The Ringed Castle - Dorothy Dunnett [259]
‘In spite of the complaints of Portugal,’ Lymond said. ‘Perhaps, Sir William, we have covered sufficient ground for one day. There is the list of men and materials which my Tsar would wish you to send him. The profit to the Muscovy Company will be comparable to the profit they would be prepared to accept on the highest grade of their cloth. I propose that a thousand pounds of corn powder should yield the same profit as one piece of double-grain velvet; and that the same amount of serpentine powder should equate to one piece of a pile and a half, the rates for the rest to be settled between us. I am at your disposal at any time: perhaps your secretary would advise me when you wish to continue the discussion.’

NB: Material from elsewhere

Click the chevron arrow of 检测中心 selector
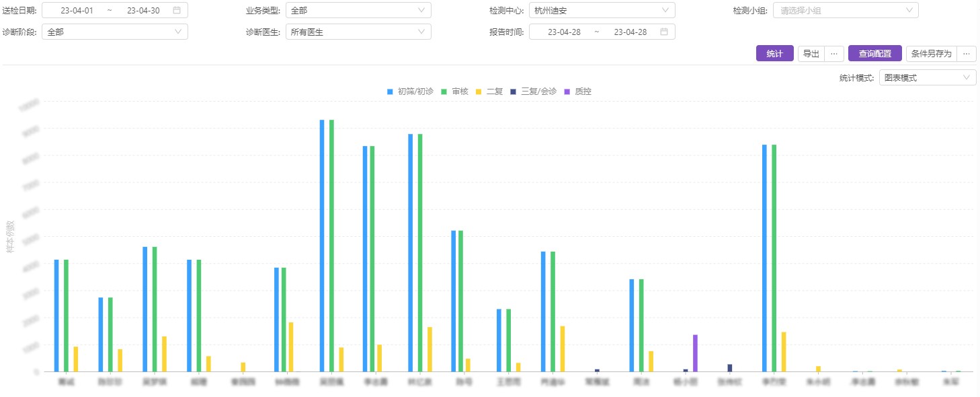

It was the kind of list Petre had expected, if a little more specific than he had hoped: 3,500 hackbuts; 1,000 pistolets; 500 lb matches; 100,000 lb saltpetre; 3,000 corselets; 2,000 morions; 3,000 iron caps; 8,000 lances; 9,000 lb corn powder; 60 cwt sulphur; 52 fodders of lead. And the trained men one would also expect: ironfounders and engineers and gunners, physicians and apothecaries, printers, mathematicians; shipwrights.
Petre took the list and rose, Thirleby with him. ‘As you say, we shall place this before our colleagues and return. You are assiduous, Mr Crawford, in the service of your master.’ He bent an inquiring gaze, not ill-humoured, on the other man, twenty years younger, now standing before him with Mr Dimmock. ‘Your own country of Scotland then holds no attraction for you? I thought perhaps you were bent on repeating the great alliance between Scotland and Russia and Denmark, which was to result in the crushing of Sweden.’
Lymond did not smile in return, nor turn the matter as Petre expected. ‘I have had offers from that quarter, certainly,’ Lymond said. ‘But, so far, I have not been tempted.’
With an effort which contorted his stomach again, Sir William Petre refrained from looking at the Bishop. But outside on his horse, riding through the streets with his thirty velvet-dressed followers, he looked at Thirleby all right, and said with feeling, ‘My God!’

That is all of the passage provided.